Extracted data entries
------
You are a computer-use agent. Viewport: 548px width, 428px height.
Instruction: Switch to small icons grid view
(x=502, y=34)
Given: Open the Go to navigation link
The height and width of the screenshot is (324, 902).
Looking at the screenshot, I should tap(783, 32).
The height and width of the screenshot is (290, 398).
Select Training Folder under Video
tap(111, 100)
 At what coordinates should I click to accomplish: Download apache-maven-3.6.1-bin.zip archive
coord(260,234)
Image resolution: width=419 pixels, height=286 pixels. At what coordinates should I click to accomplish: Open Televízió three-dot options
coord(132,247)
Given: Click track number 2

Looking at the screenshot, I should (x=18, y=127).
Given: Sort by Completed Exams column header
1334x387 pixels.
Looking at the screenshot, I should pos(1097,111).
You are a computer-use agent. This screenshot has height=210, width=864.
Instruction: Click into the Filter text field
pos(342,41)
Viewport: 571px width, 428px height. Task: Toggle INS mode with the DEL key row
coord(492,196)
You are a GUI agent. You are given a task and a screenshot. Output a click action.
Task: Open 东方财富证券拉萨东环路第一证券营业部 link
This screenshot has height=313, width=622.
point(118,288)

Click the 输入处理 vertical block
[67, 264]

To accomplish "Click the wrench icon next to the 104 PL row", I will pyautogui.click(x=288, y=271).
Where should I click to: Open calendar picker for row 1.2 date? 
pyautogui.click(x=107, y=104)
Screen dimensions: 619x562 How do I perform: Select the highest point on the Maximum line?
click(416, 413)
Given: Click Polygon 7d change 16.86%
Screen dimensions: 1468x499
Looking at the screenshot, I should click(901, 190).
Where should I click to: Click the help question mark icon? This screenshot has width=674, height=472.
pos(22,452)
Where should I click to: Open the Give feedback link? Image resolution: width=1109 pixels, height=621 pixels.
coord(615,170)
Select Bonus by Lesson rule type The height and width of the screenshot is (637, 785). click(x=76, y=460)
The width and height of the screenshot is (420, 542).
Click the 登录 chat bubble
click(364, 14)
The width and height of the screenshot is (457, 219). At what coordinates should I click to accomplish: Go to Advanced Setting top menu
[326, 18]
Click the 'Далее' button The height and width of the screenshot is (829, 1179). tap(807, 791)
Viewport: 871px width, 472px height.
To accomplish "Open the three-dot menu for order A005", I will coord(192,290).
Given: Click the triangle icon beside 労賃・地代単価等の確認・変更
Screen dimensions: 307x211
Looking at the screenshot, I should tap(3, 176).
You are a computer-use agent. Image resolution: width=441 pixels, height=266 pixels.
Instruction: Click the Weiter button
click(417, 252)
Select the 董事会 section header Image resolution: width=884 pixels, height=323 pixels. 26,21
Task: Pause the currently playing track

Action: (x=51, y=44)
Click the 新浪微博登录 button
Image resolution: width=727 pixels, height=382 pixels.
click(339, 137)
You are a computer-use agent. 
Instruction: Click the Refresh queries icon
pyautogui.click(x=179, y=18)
------
#### Work item:
Can you repeat, word for word, every line above from the one containing "The height and width of the screenshot is (324, 902)." down to the one containing "Click the 'Далее'", including both?

#### Expected answer:
The height and width of the screenshot is (324, 902).
Looking at the screenshot, I should tap(783, 32).
The height and width of the screenshot is (290, 398).
Select Training Folder under Video
tap(111, 100)
 At what coordinates should I click to accomplish: Download apache-maven-3.6.1-bin.zip archive
coord(260,234)
Image resolution: width=419 pixels, height=286 pixels. At what coordinates should I click to accomplish: Open Televízió three-dot options
coord(132,247)
Given: Click track number 2

Looking at the screenshot, I should (x=18, y=127).
Given: Sort by Completed Exams column header
1334x387 pixels.
Looking at the screenshot, I should pos(1097,111).
You are a computer-use agent. This screenshot has height=210, width=864.
Instruction: Click into the Filter text field
pos(342,41)
Viewport: 571px width, 428px height. Task: Toggle INS mode with the DEL key row
coord(492,196)
You are a GUI agent. You are given a task and a screenshot. Output a click action.
Task: Open 东方财富证券拉萨东环路第一证券营业部 link
This screenshot has height=313, width=622.
point(118,288)

Click the 输入处理 vertical block
[67, 264]

To accomplish "Click the wrench icon next to the 104 PL row", I will pyautogui.click(x=288, y=271).
Where should I click to: Open calendar picker for row 1.2 date? 
pyautogui.click(x=107, y=104)
Screen dimensions: 619x562 How do I perform: Select the highest point on the Maximum line?
click(416, 413)
Given: Click Polygon 7d change 16.86%
Screen dimensions: 1468x499
Looking at the screenshot, I should click(901, 190).
Where should I click to: Click the help question mark icon? This screenshot has width=674, height=472.
pos(22,452)
Where should I click to: Open the Give feedback link? Image resolution: width=1109 pixels, height=621 pixels.
coord(615,170)
Select Bonus by Lesson rule type The height and width of the screenshot is (637, 785). click(x=76, y=460)
The width and height of the screenshot is (420, 542).
Click the 登录 chat bubble
click(364, 14)
The width and height of the screenshot is (457, 219). At what coordinates should I click to accomplish: Go to Advanced Setting top menu
[326, 18]
Click the 'Далее' button The height and width of the screenshot is (829, 1179). tap(807, 791)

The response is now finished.